• **DIRECTION**: Please list every album, EP, or track title that the review below mentions.

**** DOCUMENT SECTION

Darren Hayman And The Long Parliament - Four Queens - Albums - Reviews - Soundblab

Darren Hayman And The Long Parliament - Four Queens

by Sarah Allen Rating:5 Release Date:2013-04-20

The first time I began listening to this EP, I was horrified. Immediately. I was lured to reviewing Four Queens by the fact that the project's head honcho previously worked with Hefner - not to be confused with Hugh - as a guitarist and singer. I was obsessed with the chilled, modern jazz album Residue as a teen and believed it would stand to reason that members involved in its production would be genius artists unable to produce anything short of perfection.

Alas, I received a rude awakening as Hayman's unpolished vocals on the opening track 'Henrietta Maria' blared meekly from my car speakers, my mother in the passenger seat. By now, she was used to my "unusual taste" in music. But I felt like I had been framed! This was not what I had in mind. Embarrassed, I ejected the disc immediately, opting to complete my review in private.

********
**** PROVIDED RECORDS

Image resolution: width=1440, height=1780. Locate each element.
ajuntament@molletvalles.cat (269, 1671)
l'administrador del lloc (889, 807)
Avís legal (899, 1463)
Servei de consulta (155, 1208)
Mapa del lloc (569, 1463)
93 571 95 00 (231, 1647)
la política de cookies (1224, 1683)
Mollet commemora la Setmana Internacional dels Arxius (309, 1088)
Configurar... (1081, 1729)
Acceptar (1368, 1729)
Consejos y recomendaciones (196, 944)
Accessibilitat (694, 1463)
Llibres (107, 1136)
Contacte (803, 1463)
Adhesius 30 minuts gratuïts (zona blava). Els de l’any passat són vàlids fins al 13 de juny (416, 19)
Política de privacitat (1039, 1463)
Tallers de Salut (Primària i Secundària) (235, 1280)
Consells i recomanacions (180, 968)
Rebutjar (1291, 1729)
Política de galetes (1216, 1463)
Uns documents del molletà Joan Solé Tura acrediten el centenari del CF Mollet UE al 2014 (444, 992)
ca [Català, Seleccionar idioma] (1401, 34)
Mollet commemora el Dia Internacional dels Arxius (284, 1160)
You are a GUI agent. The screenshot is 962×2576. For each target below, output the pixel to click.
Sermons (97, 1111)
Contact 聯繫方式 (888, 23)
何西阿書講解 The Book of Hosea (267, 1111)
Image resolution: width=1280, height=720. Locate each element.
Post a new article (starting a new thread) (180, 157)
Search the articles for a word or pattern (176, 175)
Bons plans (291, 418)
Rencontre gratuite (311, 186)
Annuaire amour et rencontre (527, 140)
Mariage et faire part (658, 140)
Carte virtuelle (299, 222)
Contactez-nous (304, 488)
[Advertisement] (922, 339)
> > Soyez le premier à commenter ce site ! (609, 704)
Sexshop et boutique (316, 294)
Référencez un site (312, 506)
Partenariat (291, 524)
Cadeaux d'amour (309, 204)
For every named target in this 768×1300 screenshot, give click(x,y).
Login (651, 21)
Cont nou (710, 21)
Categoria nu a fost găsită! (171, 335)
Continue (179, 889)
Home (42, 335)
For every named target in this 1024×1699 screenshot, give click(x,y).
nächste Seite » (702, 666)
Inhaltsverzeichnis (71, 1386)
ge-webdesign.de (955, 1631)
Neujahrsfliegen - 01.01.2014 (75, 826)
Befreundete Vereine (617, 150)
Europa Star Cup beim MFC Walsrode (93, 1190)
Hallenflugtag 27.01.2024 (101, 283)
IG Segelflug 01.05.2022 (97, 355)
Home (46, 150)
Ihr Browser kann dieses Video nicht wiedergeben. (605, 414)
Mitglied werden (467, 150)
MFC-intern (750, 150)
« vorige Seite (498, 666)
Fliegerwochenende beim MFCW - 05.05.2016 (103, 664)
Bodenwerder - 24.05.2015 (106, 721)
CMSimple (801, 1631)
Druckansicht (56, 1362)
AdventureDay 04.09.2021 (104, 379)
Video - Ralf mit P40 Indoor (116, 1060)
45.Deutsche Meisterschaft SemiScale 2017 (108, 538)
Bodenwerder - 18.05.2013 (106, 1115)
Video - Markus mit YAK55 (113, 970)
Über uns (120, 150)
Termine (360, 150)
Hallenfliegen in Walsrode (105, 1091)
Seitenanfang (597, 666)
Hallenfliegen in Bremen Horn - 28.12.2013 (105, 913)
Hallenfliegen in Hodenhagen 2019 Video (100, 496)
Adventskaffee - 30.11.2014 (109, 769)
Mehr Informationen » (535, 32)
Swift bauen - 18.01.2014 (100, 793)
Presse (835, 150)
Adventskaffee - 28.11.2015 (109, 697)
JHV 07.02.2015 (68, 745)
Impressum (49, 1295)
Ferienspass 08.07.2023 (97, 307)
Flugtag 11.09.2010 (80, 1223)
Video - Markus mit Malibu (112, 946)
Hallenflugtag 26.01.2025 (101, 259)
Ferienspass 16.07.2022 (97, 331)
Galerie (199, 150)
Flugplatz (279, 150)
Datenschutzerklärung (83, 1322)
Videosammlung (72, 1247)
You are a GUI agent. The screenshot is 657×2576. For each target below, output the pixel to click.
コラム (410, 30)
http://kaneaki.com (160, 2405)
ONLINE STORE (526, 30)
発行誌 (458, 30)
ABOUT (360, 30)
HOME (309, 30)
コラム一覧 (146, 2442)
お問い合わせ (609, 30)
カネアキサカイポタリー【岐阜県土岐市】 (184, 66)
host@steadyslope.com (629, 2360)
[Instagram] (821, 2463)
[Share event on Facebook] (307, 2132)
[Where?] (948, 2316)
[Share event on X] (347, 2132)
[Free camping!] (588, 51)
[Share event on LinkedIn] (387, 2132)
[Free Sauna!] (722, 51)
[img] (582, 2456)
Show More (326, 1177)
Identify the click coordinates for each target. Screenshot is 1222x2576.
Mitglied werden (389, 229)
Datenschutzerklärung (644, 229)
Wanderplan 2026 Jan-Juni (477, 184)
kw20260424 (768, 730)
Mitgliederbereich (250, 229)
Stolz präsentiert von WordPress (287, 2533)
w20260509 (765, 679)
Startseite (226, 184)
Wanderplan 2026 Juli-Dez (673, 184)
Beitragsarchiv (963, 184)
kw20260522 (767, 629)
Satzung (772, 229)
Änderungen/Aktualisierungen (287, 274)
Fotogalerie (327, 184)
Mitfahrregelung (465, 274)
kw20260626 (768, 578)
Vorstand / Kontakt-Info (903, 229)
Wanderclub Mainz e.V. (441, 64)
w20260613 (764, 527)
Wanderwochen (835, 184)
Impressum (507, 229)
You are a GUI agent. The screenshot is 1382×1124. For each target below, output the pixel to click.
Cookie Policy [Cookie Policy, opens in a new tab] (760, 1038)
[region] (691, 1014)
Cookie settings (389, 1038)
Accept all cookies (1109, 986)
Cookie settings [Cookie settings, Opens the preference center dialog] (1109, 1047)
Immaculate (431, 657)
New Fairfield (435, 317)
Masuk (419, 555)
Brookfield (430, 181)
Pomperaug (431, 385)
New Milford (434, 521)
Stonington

********

• **THE RESULT**: Four Queens, Residue, Henrietta Maria